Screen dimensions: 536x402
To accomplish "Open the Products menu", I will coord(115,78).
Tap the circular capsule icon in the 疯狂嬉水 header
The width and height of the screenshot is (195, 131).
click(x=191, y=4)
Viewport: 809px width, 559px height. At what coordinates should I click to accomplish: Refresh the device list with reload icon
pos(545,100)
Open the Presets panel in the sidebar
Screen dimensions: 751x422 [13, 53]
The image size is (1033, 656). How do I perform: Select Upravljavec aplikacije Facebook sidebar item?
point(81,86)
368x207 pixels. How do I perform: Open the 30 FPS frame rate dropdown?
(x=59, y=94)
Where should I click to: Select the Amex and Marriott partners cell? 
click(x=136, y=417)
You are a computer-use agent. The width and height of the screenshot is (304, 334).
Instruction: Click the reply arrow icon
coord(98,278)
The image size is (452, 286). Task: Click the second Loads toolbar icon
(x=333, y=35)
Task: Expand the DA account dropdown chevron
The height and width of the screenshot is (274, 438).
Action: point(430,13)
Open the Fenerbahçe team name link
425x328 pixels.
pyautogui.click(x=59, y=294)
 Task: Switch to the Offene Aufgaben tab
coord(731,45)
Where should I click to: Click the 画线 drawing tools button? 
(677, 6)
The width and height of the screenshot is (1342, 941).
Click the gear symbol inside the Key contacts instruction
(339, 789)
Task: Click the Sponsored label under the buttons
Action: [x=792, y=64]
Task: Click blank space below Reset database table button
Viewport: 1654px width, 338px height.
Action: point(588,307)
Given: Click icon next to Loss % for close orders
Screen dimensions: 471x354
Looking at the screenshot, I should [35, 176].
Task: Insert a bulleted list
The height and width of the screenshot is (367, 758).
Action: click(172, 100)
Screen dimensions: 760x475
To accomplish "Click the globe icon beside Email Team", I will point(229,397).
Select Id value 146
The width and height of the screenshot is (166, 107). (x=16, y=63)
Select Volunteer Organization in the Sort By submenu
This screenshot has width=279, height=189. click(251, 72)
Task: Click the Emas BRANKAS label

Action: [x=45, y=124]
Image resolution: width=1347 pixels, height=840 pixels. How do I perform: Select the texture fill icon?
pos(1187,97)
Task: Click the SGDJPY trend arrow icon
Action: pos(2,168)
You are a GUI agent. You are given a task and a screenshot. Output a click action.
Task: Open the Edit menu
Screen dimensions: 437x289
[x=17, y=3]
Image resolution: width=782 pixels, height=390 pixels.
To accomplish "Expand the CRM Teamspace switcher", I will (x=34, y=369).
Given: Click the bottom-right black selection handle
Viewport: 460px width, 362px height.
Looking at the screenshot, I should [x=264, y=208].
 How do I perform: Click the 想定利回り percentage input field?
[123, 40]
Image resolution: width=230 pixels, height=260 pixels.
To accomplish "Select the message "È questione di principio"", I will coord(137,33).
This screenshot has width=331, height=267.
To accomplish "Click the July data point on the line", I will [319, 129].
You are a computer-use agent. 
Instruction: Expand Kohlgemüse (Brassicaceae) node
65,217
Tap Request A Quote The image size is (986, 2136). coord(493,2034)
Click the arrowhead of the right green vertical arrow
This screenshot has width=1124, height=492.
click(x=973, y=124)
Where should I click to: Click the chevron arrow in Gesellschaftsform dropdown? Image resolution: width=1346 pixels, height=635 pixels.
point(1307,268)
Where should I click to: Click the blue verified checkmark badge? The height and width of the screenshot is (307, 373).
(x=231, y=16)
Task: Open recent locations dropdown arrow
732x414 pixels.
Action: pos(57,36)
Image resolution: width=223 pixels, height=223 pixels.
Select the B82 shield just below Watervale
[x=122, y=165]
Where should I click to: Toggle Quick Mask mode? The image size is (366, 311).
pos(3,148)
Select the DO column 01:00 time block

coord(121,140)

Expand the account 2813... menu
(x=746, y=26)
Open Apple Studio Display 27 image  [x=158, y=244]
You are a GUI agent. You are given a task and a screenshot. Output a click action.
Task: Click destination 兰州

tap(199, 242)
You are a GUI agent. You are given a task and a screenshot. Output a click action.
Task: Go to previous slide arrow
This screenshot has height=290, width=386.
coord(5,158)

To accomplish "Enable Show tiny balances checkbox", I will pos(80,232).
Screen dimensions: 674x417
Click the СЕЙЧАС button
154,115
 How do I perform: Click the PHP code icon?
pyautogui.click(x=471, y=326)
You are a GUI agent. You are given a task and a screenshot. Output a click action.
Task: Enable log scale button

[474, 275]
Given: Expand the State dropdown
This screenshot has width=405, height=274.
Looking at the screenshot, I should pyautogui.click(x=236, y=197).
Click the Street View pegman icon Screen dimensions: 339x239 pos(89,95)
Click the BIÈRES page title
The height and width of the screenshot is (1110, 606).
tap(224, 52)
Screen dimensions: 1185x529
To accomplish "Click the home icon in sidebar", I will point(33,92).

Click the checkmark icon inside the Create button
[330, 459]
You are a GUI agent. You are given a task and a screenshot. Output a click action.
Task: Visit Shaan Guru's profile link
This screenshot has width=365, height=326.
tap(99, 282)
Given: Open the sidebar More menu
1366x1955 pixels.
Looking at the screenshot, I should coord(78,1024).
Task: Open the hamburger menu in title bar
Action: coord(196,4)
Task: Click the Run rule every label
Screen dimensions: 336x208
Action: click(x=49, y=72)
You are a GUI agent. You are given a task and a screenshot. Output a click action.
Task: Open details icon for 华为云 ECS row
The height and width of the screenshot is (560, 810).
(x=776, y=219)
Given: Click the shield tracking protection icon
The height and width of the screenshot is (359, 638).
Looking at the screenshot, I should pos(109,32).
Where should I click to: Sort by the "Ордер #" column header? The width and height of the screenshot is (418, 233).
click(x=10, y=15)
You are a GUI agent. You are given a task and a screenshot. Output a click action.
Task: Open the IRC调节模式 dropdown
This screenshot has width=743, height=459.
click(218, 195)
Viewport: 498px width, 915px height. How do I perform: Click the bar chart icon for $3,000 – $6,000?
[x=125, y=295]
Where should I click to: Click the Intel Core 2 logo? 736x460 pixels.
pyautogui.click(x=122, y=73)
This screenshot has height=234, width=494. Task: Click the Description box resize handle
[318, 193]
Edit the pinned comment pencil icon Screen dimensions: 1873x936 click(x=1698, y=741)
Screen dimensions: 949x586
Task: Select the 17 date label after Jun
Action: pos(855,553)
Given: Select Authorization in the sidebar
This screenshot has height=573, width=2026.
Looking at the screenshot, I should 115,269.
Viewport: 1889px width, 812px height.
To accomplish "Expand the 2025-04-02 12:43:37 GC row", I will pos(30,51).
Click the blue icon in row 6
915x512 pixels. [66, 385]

###

** Exercise directions **
In the listing above, locate each line with "right" and copy it.

** Completed exercise **
Given: Click the bottom-right black selection handle
Click the arrowhead of the right green vertical arrow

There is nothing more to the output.